Lunedì 20 Settembre 2021
Clima, hackaton per i ragazzi organizzato dall'Unicef: proporranno strategie innovative

Ragazzi da tutta Italia che lavoreranno insieme per individuare e proporre idee e strategie innovative sulle problematiche ambientali, partendo dal proprio territorio di riferimento. Così l'Unicef Italia, in partnership con Iaia Italia e con il patrocinio dell'Ambasciata britannica di Roma, organizza oggi, 20 settembre, e domani, 21 settembre, l'evento online hackathon per promuovere la partecipazione giovanile sul tema del cambiamento climatico «q-HACK4.0: Climate Change and Youth Engagement».

L'evento fa parte della campagna #All4Climate promossa dal Ministero della Transizione Ecologica italiano. Lo comunica una nota dell'Unicef. Ad aprire i lavori online: Carmela Pace, Presidente dell'Unicef italia; Jill Morris, Ambasciatore britannico in Italia; Paolo Rozera, Direttore generale Unicef Italia; Giuseppe Magro, Presidente International Association for Impact Assessment Iaia Italia. A moderare i lavori Andrea Iacomini, Portavoce Unicef Italia. Sarà possibile seguire la diretta sulla pagina Facebook Unicef Italia.

I progetti

I progetti elaborati e selezionati saranno presentati in uno speciale evento aperto al pubblico, che si svolgerà a Milano l'1 e il 2 ottobre in concomitanza con gli eventi «Youth for Climate: driving ambition» e la Pre-Cop26. «Il tema del cambiamento climatico riguarda tutti noi. Coinvolgere i giovani e promuovere la loro partecipazione attiva e concreta è la ricetta dell'Unicef Italia per dare un contributo reale alla lotta al cambiamento climatico e l'hackathon, che si tiene oggi e domani, ne è prova» - ha dichiarato Carmela Pace. «Questa manifestazione rientra tra le attività dell'iniziativa dell'Unicef Italia #CambiamoAria, che ci vede impegnati in prima linea nella lotta al cambiamento climatico. Sono grata a Iaia Italia per la nostra partnership, fondamentale per tutto il lavoro del Comitato sui temi della sostenibilità e i cambiamenti climatici. Ringrazio l'Ambasciatore Jill Morris per la preziosa collaborazione e il Ministero della Transizione Ecologica per la sensibilità verso i più giovani e il loro futuro».

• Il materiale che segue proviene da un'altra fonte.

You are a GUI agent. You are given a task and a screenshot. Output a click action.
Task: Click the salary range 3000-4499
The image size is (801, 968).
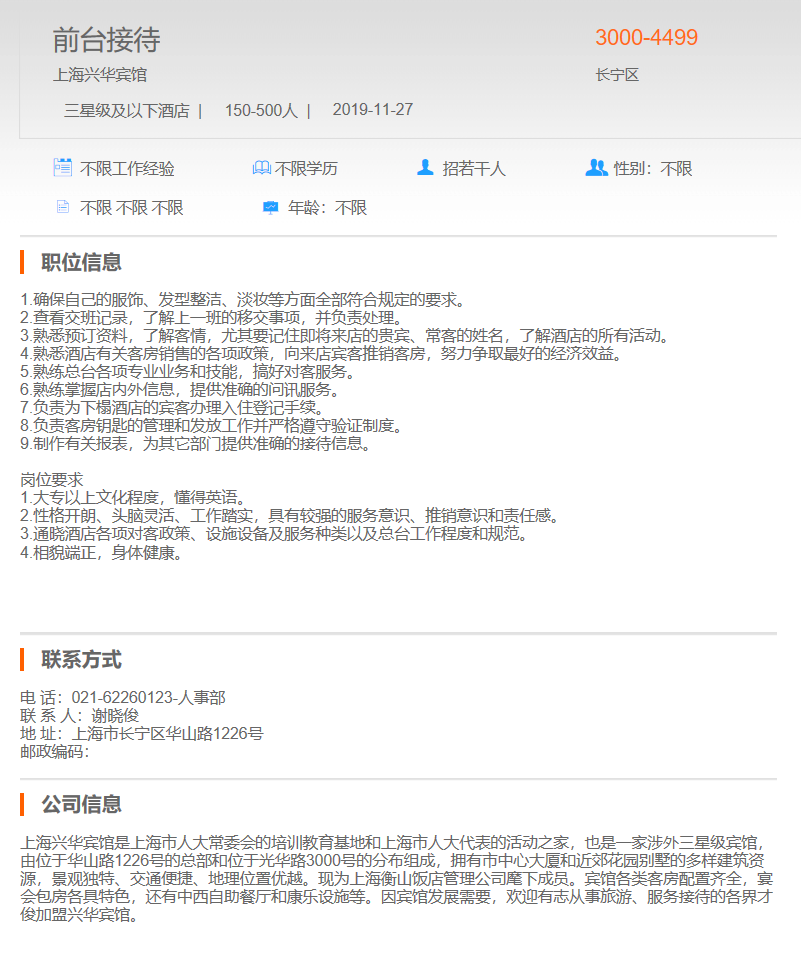[646, 38]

«I giovani sono fra le prime vittime degli effetti devastanti dei cambiamenti climatici: è a loro che lasceremo questo pianeta e saranno loro a subire le conseguenze delle decisioni che prenderemo oggi. Per questo dobbiamo fare tutto quello che possiamo per cercare di contrastare la crisi climatica già in atto.» Ha commentato l'Ambasciatore Jill Morris, per poi aggiungere «È necessario promuovere progetti come questo hackathon, che permettono ai giovani di sviluppare non solo le competenze necessarie per entrare nel mondo del lavoro, ma anche di sviluppare capacità e know-how che li aiuteranno a promuovere progetti concreti che potranno rendere più sostenibili le nostre città».

L'obiettivo

L'hackathon «q-HACK4.0: Climate Change and Youth Engagement» nasce con l'obiettivo di favorire l'empowerment e lo sviluppo delle competenze dei giovani sul tema del cambiamento climatico. I ragazzi e le ragazze che parteciperanno all'hackathon, coordinati dai volontari del gruppo Younicef, avranno modo di analizzare e valutare gli impatti del cambiamento climatico e dell'inquinamento ambientale delle loro città - attraverso la piattaforma multi-stakeholder q-City4.0 di Iaia Italia, partner dell'Unicef Italia - e discutere dei cambiamenti climatici in una prospettiva quantitativa e qualitativa, supportati da modelli scientifici, mappe e strumenti per la pianificazione collaborativa e il coinvolgimento degli stakeholder.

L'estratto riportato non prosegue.